Brief 1 — List every phrase that the passage on the Spiritual Year places in quotation marks.

** START Extracted text **

Following the call of the 2016 Ratio Fundamentalis Institutiois Sacerdotalis, for a “propaedeutic stage” as “necessary and mandatory” (Introduction, §3), the Spiritual Year of St. Charles Borromeo Seminary is a preparatory phase of formation for seminarians intended to precede core philosophical studies.  The Spiritual Year offers formation intentionally in a smaller community setting to provide “a solid basis for the spiritual life and to nurture a greater self-awareness for personal growth” (Ratio, #59).

Key goals of the Spiritual Year include the opportunity for the seminarian to enter deeply into solitude so as to solidify his self-knowledge of his vocational calling, and to profoundly affect the seminarian’s interiority with the heart of Christ.

** END Extracted text **
** START Supplied data **

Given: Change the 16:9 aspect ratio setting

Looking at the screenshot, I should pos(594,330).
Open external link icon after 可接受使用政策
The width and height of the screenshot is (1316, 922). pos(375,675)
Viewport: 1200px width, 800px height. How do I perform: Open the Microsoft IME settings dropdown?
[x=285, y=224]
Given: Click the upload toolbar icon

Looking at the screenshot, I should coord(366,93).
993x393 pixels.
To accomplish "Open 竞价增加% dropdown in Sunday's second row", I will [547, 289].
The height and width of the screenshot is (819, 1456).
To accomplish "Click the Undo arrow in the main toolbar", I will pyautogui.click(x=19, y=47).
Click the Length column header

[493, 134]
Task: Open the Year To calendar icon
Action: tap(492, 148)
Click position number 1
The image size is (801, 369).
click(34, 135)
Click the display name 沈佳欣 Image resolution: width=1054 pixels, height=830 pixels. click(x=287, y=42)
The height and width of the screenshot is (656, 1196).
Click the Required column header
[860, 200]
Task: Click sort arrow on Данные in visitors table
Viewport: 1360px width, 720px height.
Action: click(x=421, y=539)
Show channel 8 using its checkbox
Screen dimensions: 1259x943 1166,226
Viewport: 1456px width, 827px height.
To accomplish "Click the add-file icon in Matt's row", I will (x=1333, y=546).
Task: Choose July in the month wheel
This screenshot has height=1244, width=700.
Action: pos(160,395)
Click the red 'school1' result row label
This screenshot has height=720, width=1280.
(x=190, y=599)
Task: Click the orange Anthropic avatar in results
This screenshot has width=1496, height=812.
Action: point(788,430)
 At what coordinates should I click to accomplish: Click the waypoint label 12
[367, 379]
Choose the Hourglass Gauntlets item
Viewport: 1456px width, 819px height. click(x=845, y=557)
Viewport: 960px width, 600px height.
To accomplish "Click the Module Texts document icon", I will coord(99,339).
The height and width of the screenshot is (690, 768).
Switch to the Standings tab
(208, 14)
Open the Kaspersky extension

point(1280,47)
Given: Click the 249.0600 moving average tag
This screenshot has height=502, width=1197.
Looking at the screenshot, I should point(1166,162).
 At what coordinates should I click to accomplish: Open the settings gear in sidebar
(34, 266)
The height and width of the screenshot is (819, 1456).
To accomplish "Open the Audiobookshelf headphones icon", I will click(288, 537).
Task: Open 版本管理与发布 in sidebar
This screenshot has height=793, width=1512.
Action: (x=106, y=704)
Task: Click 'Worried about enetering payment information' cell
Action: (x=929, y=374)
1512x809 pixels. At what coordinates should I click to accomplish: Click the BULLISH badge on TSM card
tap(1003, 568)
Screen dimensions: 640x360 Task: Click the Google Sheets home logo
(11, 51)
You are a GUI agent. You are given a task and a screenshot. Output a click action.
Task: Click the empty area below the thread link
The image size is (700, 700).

** END Supplied data **

Brief 2 — In the records above, locate and copy each line that includes the word "dimensions".

Reply 1 —
- "propaedeutic stage"
- "necessary and mandatory"
- "a solid basis for the spiritual life and to nurture a greater self-awareness for personal growth"

Reply 2 —
Screen dimensions: 1259x943 1166,226
Screen dimensions: 640x360 Task: Click the Google Sheets home logo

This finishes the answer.